Task requirements | Work out how many lines of the data contain "plus" and reply with that number alone.

(Stored records)
----------

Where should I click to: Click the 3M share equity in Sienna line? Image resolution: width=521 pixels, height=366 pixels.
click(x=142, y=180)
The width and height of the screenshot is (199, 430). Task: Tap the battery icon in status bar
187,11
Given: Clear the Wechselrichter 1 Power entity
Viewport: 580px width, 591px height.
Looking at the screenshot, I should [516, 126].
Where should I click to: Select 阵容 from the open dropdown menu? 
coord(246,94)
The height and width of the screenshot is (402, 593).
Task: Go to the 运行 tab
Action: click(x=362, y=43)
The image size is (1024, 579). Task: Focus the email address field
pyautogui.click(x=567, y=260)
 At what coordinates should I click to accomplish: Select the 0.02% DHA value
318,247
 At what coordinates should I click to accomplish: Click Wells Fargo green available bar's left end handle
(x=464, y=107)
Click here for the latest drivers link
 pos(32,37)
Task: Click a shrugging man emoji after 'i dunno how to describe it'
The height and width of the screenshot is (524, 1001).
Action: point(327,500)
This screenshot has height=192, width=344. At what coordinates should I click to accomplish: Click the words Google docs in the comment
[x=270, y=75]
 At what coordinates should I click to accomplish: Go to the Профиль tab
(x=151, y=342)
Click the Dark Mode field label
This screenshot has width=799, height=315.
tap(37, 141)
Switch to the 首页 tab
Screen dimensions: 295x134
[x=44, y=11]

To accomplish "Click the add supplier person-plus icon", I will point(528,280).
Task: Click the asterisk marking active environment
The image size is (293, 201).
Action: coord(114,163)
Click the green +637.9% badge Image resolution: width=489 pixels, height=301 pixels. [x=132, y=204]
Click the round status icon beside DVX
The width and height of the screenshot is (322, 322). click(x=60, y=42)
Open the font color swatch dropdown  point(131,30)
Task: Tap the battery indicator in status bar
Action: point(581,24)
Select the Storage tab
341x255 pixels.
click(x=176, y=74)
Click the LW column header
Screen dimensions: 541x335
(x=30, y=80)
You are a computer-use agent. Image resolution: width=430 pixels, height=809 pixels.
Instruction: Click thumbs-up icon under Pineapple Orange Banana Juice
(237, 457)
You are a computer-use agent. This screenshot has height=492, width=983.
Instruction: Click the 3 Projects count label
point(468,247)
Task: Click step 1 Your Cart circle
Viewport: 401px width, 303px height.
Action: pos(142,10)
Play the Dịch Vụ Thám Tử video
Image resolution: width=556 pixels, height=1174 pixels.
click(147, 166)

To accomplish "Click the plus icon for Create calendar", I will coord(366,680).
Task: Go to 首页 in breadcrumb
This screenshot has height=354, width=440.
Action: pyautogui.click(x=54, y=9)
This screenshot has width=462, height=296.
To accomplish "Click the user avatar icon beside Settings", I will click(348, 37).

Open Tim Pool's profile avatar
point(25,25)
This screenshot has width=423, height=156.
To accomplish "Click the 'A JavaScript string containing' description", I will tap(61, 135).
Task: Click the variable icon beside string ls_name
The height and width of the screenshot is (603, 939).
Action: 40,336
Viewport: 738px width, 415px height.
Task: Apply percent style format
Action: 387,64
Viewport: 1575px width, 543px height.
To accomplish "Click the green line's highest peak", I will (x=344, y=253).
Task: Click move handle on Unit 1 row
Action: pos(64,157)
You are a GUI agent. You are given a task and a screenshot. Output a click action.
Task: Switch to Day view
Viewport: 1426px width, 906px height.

----------

Task answer | 2